Let me give you some more information about this graph, which probably surprises most readers who may have gotten their information from Krugman or Piketty. This graph isn’t based on unreliable survey data; no, it’s based on estate tax data–the kind that Krugman says he likes (at least when Piketty uses it to bolster his case for surging inequality). Further, let me assure you that this graph doesn’t come from the Heritage Foundation or the Cato Institute. No, it comes from a paper co-authored by Emmanuel Saez, who is a co-author with Piketty on many pioneering papers on inequality.
Does that surprise any of you? Is that the story you’ve been gleaning from those who talk of “inequality deniers”? (Yes, I’ve actually seen that term, so help me, I’ve actually seen that term.)
More on Piketty
==> Here’s Piketty responding to the initial FT critique. (HT2 Daniel Kuehn)
==> Here’s Giles (the author of the FT critique) elaborating.
==> Here’s Magness with some more oddities, but I think Piketty might have explained what was going on here, in the first piece linked above. (Note, to say he “explained what was going on” doesn’t necessarily mean it makes sense. I’m just saying, I think on a lot of these cases now, Piketty at least has given an official reply as to why he made what seem to outsiders to be arbitrary moves.)

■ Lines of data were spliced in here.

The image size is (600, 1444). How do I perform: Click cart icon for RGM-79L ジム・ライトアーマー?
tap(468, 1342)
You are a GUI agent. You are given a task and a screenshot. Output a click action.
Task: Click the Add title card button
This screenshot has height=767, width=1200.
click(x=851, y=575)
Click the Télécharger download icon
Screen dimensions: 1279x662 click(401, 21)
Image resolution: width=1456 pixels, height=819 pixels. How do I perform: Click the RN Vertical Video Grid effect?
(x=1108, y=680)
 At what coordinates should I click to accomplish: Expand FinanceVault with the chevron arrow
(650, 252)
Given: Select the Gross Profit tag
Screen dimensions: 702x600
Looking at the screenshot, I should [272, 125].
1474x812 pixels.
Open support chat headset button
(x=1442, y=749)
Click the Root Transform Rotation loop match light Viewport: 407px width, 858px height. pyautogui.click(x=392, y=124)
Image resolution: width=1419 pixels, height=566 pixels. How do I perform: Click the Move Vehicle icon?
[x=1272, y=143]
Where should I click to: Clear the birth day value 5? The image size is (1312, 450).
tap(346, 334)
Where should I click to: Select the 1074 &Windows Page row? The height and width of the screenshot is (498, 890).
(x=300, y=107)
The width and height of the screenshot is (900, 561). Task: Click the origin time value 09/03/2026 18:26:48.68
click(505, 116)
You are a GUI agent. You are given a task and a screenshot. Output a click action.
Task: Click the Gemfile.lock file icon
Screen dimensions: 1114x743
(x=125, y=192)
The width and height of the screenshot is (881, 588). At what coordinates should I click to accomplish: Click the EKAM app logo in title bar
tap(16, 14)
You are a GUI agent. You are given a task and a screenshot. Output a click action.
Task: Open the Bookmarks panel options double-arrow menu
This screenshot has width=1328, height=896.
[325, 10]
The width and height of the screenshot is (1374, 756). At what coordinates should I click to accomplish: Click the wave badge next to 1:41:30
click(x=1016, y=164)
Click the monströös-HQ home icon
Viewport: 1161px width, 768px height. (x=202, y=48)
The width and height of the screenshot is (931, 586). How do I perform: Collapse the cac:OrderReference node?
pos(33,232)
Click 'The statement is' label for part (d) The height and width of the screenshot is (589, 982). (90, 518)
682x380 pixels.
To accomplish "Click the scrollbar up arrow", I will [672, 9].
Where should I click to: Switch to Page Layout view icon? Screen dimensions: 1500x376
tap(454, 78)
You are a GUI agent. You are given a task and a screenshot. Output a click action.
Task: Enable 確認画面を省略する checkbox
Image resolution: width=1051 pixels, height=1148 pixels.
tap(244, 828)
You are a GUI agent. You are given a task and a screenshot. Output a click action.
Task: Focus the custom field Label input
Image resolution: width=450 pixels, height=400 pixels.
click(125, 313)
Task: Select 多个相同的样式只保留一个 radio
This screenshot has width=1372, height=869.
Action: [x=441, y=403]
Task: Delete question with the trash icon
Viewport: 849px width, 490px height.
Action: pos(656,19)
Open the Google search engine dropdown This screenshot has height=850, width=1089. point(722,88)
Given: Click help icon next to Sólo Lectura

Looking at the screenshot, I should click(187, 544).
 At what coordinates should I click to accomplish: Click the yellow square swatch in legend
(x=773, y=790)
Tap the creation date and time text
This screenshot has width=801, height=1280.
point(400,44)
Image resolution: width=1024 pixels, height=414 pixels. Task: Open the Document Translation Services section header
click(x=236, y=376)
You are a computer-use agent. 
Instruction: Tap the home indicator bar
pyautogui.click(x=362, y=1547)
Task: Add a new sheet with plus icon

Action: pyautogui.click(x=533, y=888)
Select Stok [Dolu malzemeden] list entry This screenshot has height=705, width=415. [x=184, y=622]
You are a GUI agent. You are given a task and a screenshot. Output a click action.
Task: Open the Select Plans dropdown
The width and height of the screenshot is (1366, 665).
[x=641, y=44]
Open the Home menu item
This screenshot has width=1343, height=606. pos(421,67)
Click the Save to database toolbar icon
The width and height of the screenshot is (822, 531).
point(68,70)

(BTW a long time ago I should’ve invented a new tag “Piketty” for these blog posts, but I initially was filing it under “Capital & Interest” because that’s what interested me about it. Anyway, I’m not going to bother now.)
Book Review of Piketty
So you can mentally prepare yourself, here is a short (about 1,000 words) review of Piketty. Next week I’ll publish a much longer review with quotations from the book. The good thing about this “Rare” review is that if you get bored, you can click on a slideshow of Victoria’s Secret models.
The best part:
The most obvious problem with Piketty’s book is that he wants to make workers poorer, just so long as it will hurt rich capitalists even more. No economist denies that as the stockpile of “capital”—which Piketty broadly defines to include real estate and all forms of non-human wealth—expands, that the absolute wages of the workers will rise. After all, if workers have more tools, machines, and equipment augmenting their labor, they are going to be more physically productive per hour, and hence will be paid more.
Yet the continual increase in the workers’ standard of living is not enough to placate Piketty and his fans. Indeed, Nobel laureate Robert Solow admits that capital accumulation will make the workers better off in absolute terms, but worries that they might be worse off relative to the capitalists.
If Piketty and Solow saw a vision of the future that looked like The Jetsons, they wouldn’t marvel at the unbelievable convenience and luxury that the family enjoys, all provided by George’s two hours of labor per week. No, instead of thanking capitalism for providing flying cars to the average family, instead Piketty and Solow would be complaining about how unfair it was that a short bald guy got to own Spacely Sprockets all by himself.